_PROBLEM DETAILS_: Rewrite the data starting at the line containing "Open the hamburger navigation menu" and ending at the line containing "Select the 解放", changing "hamburger" to "sidebar" and leaving everything else as it is.

_EXTRACTED DATA_:
┄┄┄┄┄┄

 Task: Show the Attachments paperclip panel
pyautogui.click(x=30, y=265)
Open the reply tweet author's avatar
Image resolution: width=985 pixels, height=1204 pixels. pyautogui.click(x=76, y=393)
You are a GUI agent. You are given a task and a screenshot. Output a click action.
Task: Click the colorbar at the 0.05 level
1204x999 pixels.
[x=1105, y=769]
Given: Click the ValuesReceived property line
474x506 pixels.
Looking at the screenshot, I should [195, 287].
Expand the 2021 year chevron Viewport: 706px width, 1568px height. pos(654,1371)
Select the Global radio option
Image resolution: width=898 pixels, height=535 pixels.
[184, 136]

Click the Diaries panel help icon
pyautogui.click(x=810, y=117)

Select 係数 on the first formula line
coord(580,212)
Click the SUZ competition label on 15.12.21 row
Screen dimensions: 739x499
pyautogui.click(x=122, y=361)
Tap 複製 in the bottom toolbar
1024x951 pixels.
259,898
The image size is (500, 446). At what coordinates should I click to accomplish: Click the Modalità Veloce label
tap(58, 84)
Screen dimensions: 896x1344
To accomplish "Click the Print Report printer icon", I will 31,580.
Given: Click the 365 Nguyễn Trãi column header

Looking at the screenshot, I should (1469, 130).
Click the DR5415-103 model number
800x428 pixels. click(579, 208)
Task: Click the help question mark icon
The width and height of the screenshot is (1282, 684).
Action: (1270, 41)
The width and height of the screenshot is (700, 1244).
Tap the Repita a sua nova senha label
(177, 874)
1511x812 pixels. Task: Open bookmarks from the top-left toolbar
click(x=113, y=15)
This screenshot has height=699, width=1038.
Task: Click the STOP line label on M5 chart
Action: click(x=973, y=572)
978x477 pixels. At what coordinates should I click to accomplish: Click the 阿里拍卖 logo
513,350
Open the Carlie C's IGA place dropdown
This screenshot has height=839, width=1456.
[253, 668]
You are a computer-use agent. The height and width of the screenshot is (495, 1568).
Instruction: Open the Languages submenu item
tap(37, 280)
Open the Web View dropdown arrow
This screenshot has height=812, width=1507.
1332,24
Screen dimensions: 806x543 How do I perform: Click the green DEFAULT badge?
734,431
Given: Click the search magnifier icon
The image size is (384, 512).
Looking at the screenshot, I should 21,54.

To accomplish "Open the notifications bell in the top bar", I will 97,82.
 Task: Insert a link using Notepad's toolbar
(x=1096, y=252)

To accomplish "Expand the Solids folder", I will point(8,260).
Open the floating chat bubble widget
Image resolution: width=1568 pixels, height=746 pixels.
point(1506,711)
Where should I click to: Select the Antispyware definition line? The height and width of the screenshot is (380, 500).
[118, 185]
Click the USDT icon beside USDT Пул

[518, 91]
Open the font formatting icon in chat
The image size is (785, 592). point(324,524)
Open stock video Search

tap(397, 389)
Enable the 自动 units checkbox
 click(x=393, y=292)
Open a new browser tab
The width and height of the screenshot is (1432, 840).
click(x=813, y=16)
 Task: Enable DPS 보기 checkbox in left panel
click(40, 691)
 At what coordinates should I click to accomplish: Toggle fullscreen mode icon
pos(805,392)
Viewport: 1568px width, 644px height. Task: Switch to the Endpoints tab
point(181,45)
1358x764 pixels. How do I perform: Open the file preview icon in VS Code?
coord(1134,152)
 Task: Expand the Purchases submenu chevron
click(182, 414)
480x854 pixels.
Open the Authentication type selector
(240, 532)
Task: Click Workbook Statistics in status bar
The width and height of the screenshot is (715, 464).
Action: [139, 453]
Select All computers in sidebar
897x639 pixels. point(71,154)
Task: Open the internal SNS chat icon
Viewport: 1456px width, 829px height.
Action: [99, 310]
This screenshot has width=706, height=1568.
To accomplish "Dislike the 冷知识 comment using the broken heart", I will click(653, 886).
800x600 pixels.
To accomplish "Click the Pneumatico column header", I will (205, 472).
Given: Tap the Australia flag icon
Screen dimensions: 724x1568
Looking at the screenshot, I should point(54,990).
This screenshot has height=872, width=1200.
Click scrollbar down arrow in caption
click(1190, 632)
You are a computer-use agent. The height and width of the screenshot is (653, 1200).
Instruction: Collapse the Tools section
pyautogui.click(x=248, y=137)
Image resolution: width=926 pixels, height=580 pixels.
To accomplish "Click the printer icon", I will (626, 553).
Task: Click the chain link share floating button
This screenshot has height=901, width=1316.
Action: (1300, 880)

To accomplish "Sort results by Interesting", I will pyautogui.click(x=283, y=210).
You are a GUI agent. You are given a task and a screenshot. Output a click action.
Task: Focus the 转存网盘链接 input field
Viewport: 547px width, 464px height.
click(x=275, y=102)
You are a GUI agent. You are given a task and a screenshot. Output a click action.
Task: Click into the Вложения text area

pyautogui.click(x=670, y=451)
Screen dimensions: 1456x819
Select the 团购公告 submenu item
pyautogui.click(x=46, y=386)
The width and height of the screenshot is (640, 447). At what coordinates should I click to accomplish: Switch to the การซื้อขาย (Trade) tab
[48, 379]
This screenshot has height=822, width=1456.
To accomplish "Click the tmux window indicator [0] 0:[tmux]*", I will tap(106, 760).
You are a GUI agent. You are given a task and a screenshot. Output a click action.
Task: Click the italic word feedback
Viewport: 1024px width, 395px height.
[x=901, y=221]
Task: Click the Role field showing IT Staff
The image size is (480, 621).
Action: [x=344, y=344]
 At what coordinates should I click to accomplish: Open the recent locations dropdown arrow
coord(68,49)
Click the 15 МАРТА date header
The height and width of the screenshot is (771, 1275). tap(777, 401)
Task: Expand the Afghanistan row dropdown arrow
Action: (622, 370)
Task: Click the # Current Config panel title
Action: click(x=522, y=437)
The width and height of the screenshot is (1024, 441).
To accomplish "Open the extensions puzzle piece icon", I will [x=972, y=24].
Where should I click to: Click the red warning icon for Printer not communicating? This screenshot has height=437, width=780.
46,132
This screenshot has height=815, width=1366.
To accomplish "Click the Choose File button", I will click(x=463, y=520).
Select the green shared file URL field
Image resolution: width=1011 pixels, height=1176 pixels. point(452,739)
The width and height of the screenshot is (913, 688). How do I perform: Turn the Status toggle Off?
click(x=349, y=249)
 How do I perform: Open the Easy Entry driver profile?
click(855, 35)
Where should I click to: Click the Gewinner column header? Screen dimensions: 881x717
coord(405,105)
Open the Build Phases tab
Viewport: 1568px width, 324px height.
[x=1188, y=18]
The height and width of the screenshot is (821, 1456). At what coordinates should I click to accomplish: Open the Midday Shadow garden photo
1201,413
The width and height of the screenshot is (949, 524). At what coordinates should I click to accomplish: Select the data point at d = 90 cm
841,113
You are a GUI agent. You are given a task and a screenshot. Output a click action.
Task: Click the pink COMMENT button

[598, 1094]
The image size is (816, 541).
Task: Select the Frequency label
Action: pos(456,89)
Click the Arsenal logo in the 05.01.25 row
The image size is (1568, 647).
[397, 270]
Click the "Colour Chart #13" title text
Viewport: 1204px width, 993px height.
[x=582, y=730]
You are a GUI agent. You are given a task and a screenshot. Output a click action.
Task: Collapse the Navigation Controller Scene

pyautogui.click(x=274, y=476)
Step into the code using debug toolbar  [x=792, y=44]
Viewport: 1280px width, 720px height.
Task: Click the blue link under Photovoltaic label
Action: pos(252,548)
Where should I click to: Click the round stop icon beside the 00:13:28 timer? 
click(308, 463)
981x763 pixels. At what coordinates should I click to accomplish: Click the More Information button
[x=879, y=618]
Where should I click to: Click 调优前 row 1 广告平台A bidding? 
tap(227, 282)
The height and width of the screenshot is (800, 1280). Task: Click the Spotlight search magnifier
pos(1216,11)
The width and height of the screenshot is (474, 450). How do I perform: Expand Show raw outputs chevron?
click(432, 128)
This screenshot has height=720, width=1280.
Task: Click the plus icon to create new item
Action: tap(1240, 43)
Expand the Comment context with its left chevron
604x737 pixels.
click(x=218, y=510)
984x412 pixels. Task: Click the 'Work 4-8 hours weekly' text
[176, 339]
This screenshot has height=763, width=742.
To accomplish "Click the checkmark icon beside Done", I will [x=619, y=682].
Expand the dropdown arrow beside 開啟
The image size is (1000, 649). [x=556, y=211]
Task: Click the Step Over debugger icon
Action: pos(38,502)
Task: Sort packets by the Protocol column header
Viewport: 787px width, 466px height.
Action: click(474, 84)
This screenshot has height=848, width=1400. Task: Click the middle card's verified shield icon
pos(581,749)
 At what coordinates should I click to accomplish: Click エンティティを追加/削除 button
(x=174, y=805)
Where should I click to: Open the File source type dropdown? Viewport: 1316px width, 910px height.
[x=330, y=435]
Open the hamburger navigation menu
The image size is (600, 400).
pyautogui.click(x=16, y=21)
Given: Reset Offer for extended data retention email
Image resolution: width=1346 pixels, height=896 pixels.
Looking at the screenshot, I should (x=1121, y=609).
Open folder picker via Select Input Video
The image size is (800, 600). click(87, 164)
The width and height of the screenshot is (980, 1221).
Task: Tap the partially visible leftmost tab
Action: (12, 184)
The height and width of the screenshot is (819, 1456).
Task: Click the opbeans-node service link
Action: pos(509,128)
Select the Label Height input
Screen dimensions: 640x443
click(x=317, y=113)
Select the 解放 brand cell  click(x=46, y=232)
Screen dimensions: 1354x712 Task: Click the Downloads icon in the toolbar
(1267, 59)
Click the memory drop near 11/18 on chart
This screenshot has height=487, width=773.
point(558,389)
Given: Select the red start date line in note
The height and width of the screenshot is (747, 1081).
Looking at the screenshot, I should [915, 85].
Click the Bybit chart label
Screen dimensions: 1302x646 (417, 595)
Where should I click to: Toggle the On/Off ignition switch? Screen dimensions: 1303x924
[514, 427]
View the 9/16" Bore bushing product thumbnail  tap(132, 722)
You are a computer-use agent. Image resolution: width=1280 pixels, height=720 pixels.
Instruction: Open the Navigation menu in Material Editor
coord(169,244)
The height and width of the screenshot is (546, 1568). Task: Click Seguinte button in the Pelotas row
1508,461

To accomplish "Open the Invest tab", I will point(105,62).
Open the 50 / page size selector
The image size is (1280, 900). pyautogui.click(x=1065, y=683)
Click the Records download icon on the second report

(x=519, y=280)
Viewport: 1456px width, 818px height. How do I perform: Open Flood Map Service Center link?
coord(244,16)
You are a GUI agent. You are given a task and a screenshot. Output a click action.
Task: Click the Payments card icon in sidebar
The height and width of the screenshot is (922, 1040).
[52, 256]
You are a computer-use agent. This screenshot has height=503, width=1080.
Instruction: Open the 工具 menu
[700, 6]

┄┄┄┄┄┄

_COMPLETE RESPONSE_:
Open the sidebar navigation menu
The image size is (600, 400).
pyautogui.click(x=16, y=21)
Given: Reset Offer for extended data retention email
Image resolution: width=1346 pixels, height=896 pixels.
Looking at the screenshot, I should (x=1121, y=609).
Open folder picker via Select Input Video
The image size is (800, 600). click(87, 164)
The width and height of the screenshot is (980, 1221).
Task: Tap the partially visible leftmost tab
Action: (12, 184)
The height and width of the screenshot is (819, 1456).
Task: Click the opbeans-node service link
Action: pos(509,128)
Select the Label Height input
Screen dimensions: 640x443
click(x=317, y=113)
Select the 解放 brand cell  click(x=46, y=232)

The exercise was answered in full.